[EXERCISE AIM] Duplicate the lines from the one containing "Given: Follow the" through the one containing "Looking at the", both included, and nothing else.

[INPUT FOR THIS TASK]
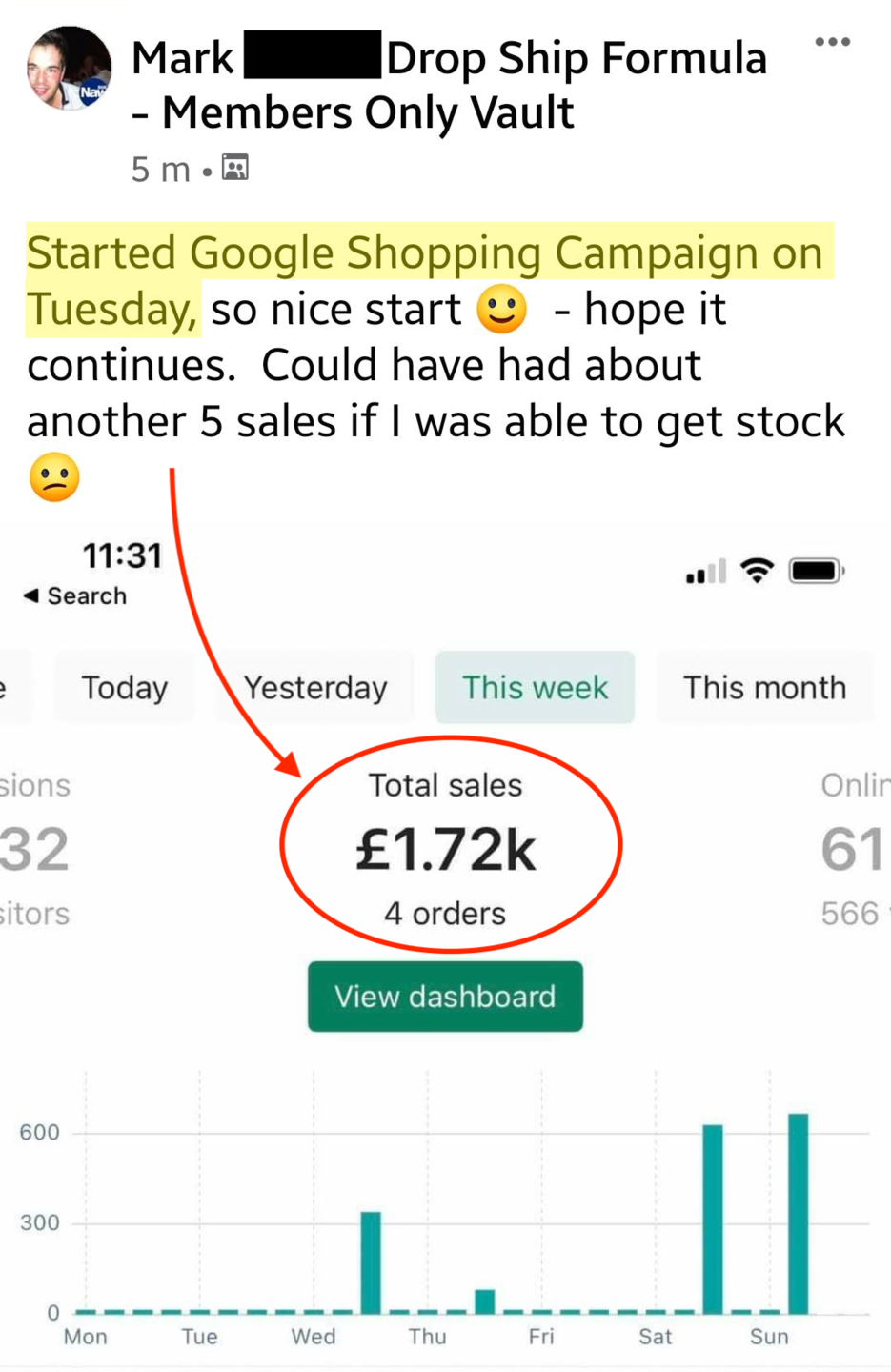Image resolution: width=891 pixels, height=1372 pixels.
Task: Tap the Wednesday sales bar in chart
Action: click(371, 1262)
* * *
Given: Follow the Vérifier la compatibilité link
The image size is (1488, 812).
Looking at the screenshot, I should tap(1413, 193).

[SOLUTION FOR THIS EXERCISE]
Given: Follow the Vérifier la compatibilité link
The image size is (1488, 812).
Looking at the screenshot, I should tap(1413, 193).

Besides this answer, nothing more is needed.